Not one whit discomforted, Baskin,
while still studying at New York University, arranged with a few friends in
1976 to meet the representative to the UN of the Palestine Liberation
Organization (PLO). Sustained by his
innate chutzpah, he tried to convince the PLO man that if the
Palestinians supported the two-state solution, Israel would respond and the
peace process could start.
“Over my dead body” was the response he received, reflecting the unequivocal stance within the PLO Charter that Israel had no right to exist.
“Over my dead body” was the response he received, reflecting the unequivocal stance within the PLO Charter that Israel had no right to exist.
From this starting point Baskin charts the slow
evolution of his ideas about the mechanisms through which peace might be established
between Israel and the Palestinians.
He started his long journey by spending two
years living and working in the Palestinian-Israeli village of Kufr Qara. During that time he learned to speak Arabic,
made many Palestinian friends, and most important perhaps, gained an invaluable
understanding, based on personal experience, of what life was like for ordinary
Palestinians in post-Six Day War Israel. He emerged with a unique background that
was to prove invaluable later in his career.
Discovering that Israel’s government entirely
ignored the matter of Jewish-Arab relations, Baskin wrote to prime minister
Menachem Begin proposing such a post and himself to fill it. Receiving positive feedback from some people
in government and a few Members of the Knesset (MKs), he set about an intensive
lobbying campaign. It took fourteen
months but finally, with the help of MK Mohammed Watad, the government hired
him. He was the first Israeli civil
servant specifically charged with improving Jewish-Arab relations.
Following two years in the army, Baskin next devoted
his inexhaustible energy to establishing a new organization – the Israel
Palestine Center for Research and Information (IPCRI). In trawling Israeli and Palestinian society
widely for members and support, both moral and financial, he laid out the
principles that would guide the new body.

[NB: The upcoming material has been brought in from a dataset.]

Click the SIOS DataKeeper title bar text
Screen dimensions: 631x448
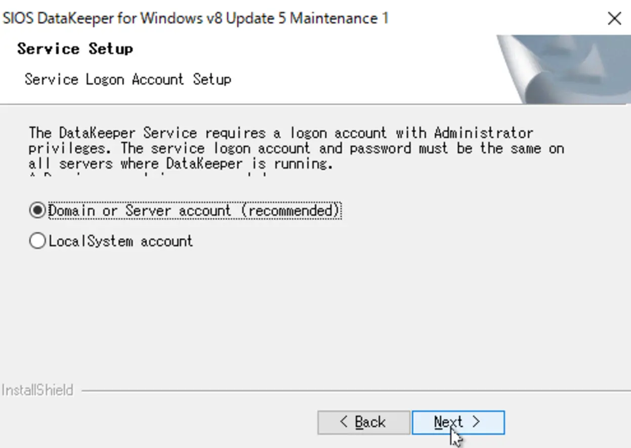click(195, 18)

The core issue, he insisted, was no longer which people – Israelis or
Palestinians – would prevail, but how the two were to live together side by side.
Baskin later found himself involved in secret discussions at the highest Israeli and
Palestinian levels communicating between then-prime minister Yitzhak Rabin and PLO chairman Yasser Arafat. Years later he was involved in the peace effort
headed by then-US secretary of state, John Kerry, engaging with Palestinian Authority
president Mahmoud Abbas, other leading
figures in the Palestinian body politic, and the Israeli government .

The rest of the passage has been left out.